2.3. Une gestion de crise à territorialiser

Or, la stratégie de gestion de crise actuelle mériterait de radicalement muter pour se déployer de manière locale et chirurgicale, au plus près des situations à risques, afin de ne pas induire des effets douteux sur l’épidémie, mais certains et néfastes sur l’économie et la société. Les enjeux des mesures de contrôle de l’épidémie et leurs modalités opérationnelles sont à tailler et à moduler au grès des spécificités locales, épidémiologiques et sociales. C’est pour cela que les maires et leurs cellules de crise communales doivent être impliqués dans une gestion d’une crise qui, plus que jamais, s’inscrit dans leur mission de sauvegarde des populations.

 

2.4. Libérer l’activité partout où c’est possible

Dans une optique de gestion locale, les modalités pratiques de réouverture des activités durement touchées par les restrictions actuelles, tels que la restauration et les spectacles, pourraient ainsi être testées et évaluées. Leur réouverture dans des communes à faibles densités de population et peu touchées par le virus deviendrait rapidement possible.
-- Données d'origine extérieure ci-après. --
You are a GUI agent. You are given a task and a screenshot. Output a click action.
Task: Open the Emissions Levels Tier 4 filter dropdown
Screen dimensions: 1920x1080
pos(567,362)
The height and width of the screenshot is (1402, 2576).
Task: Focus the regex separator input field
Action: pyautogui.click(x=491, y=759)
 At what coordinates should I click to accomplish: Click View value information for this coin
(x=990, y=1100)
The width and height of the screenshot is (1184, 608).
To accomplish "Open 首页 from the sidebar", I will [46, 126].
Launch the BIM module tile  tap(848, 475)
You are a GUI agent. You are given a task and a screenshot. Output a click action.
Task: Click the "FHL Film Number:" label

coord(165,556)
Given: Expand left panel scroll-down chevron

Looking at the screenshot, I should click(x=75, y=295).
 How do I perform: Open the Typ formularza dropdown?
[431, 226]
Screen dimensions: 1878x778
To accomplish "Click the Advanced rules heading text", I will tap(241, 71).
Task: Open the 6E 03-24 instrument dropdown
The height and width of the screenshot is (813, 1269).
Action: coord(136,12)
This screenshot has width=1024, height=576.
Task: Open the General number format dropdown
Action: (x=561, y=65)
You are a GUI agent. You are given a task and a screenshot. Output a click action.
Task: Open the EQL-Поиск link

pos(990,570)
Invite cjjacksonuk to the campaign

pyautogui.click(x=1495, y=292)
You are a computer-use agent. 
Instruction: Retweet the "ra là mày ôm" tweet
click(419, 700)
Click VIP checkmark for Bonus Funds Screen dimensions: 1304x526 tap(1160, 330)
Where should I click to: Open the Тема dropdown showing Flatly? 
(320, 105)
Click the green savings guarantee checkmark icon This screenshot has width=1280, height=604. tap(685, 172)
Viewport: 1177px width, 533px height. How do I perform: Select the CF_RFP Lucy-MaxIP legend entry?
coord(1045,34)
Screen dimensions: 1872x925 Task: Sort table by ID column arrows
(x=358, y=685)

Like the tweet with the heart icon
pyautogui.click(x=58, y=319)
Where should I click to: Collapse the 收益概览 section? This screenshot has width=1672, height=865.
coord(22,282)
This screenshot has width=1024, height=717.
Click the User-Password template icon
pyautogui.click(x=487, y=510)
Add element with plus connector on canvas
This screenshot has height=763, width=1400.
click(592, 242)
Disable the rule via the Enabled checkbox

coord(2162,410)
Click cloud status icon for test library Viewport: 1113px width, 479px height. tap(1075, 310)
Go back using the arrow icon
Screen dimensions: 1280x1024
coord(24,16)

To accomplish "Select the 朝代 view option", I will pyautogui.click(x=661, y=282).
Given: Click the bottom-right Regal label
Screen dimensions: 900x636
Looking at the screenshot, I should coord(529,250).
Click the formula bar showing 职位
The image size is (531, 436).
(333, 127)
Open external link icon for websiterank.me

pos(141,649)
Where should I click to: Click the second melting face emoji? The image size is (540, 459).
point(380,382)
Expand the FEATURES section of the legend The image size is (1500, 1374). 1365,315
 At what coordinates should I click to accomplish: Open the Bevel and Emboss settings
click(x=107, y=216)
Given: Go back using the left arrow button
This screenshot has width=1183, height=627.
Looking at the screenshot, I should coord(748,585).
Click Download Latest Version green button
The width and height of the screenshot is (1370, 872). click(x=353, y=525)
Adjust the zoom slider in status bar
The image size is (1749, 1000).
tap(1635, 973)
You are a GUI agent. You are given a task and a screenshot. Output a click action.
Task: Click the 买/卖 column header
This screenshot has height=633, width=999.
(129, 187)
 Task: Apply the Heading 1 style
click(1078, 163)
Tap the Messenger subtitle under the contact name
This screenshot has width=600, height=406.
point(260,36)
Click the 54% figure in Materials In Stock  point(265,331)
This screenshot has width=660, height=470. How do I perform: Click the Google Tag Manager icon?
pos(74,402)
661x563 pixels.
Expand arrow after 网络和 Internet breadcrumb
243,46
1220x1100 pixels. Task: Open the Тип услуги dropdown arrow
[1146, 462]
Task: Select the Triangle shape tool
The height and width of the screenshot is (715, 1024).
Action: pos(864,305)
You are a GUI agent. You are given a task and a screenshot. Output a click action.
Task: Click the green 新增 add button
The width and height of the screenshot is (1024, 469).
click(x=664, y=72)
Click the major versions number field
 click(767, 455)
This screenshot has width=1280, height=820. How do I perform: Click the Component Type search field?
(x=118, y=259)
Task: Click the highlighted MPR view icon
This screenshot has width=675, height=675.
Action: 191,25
Ces réouvertures précoces, à l’échelle de départements, de villes et de communes "pilotes" auraient l’avantage de fournir un retour d’expérience salutaire avant toute extension de ces mesures libératoires à d’autres départements et villes plus urbanisés et problématiques sur le plan sanitaire.

 

3. Pour préparer de l’avenir

3.1. Une approche volontariste

Cette approche territorialisée et municipalisée de la gestion de crise sous-entend une anticipation volontariste des acteurs économiques avec l’appui des administrations et des municipalités pour mettre en œuvre les mesures d’adaptation indispensables pour protéger les citoyens et garantir la reprise durable de l’activité économique. La démarche locale de pilotage de la crise sanitaire vise le redémarrage rapide de l’économie et progressif de la socialisation. Pour cela, elle doit se concrétiser dans une vision globale et durable intégrant les paramètres propres à chaque collectivité.

 

3.2. Une résilience des collectivités territoriales

Il faut d’ores et déjà admettre que cette crise sera sans doute suivie d’autres émergences infectieuses ou d’autres catastrophes majeures. C’est au prix de cette décentralisation et localisation systématique de la gestion des crises majeures et systémiques que l’on reconstruira un avenir économique pour le temps long et une réelle aptitude à la résilience de nos collectivités territoriales face aux potentielles crises futures.